> Collected data entries:
==*==

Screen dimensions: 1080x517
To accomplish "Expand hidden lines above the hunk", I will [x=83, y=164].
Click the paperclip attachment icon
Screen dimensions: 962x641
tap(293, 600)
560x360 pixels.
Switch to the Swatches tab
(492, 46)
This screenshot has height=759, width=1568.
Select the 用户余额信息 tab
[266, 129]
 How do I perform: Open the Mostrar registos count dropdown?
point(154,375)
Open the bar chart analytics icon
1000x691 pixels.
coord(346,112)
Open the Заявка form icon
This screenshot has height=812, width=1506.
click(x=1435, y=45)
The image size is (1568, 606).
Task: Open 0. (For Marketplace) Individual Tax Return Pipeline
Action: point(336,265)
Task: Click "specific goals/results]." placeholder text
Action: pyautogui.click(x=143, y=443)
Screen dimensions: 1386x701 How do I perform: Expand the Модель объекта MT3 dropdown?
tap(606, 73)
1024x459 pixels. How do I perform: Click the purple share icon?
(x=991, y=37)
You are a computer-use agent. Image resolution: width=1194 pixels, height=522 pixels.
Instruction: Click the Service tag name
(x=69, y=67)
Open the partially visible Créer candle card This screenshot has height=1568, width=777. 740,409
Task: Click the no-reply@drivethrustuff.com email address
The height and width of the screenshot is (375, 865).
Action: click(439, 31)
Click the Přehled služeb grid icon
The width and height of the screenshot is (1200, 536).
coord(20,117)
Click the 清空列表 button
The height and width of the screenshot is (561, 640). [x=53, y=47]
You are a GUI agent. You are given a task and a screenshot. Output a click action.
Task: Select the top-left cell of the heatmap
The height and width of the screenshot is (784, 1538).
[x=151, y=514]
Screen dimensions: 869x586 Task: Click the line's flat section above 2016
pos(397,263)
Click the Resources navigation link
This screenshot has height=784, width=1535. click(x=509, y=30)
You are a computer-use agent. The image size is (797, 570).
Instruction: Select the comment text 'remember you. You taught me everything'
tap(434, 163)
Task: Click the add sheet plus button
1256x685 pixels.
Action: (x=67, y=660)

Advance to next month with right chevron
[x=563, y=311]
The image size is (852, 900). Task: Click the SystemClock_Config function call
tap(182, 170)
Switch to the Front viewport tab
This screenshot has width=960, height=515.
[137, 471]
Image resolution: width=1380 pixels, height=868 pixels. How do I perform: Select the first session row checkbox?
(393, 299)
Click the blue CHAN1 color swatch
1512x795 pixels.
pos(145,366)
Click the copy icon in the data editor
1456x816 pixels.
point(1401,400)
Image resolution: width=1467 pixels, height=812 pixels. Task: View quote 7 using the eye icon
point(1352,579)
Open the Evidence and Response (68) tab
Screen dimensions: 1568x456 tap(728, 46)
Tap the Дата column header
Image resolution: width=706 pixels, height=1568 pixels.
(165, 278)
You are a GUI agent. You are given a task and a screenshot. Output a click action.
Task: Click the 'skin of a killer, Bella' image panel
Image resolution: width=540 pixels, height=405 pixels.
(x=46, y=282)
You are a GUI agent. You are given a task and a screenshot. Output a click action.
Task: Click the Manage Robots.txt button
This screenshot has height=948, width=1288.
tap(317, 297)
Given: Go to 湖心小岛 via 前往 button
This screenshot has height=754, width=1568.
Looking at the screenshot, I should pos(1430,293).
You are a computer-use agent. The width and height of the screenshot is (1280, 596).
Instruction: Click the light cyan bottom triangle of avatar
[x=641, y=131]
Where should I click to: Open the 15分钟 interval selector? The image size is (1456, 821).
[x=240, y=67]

==*==

> Aim of the exercise:
Rewrite the records from the start through the line containing "pos(397,263)", renaming "Instruction" to "Directive" and leaving everything else unchanged. Provide only those lines.

> Exercise response:
Screen dimensions: 1080x517
To accomplish "Expand hidden lines above the hunk", I will [x=83, y=164].
Click the paperclip attachment icon
Screen dimensions: 962x641
tap(293, 600)
560x360 pixels.
Switch to the Swatches tab
(492, 46)
This screenshot has height=759, width=1568.
Select the 用户余额信息 tab
[266, 129]
 How do I perform: Open the Mostrar registos count dropdown?
point(154,375)
Open the bar chart analytics icon
1000x691 pixels.
coord(346,112)
Open the Заявка form icon
This screenshot has height=812, width=1506.
click(x=1435, y=45)
The image size is (1568, 606).
Task: Open 0. (For Marketplace) Individual Tax Return Pipeline
Action: point(336,265)
Task: Click "specific goals/results]." placeholder text
Action: pyautogui.click(x=143, y=443)
Screen dimensions: 1386x701 How do I perform: Expand the Модель объекта MT3 dropdown?
tap(606, 73)
1024x459 pixels. How do I perform: Click the purple share icon?
(x=991, y=37)
You are a computer-use agent. Image resolution: width=1194 pixels, height=522 pixels.
Directive: Click the Service tag name
(x=69, y=67)
Open the partially visible Créer candle card This screenshot has height=1568, width=777. 740,409
Task: Click the no-reply@drivethrustuff.com email address
The height and width of the screenshot is (375, 865).
Action: click(439, 31)
Click the Přehled služeb grid icon
The width and height of the screenshot is (1200, 536).
coord(20,117)
Click the 清空列表 button
The height and width of the screenshot is (561, 640). [x=53, y=47]
You are a GUI agent. You are given a task and a screenshot. Output a click action.
Task: Select the top-left cell of the heatmap
The height and width of the screenshot is (784, 1538).
[x=151, y=514]
Screen dimensions: 869x586 Task: Click the line's flat section above 2016
pos(397,263)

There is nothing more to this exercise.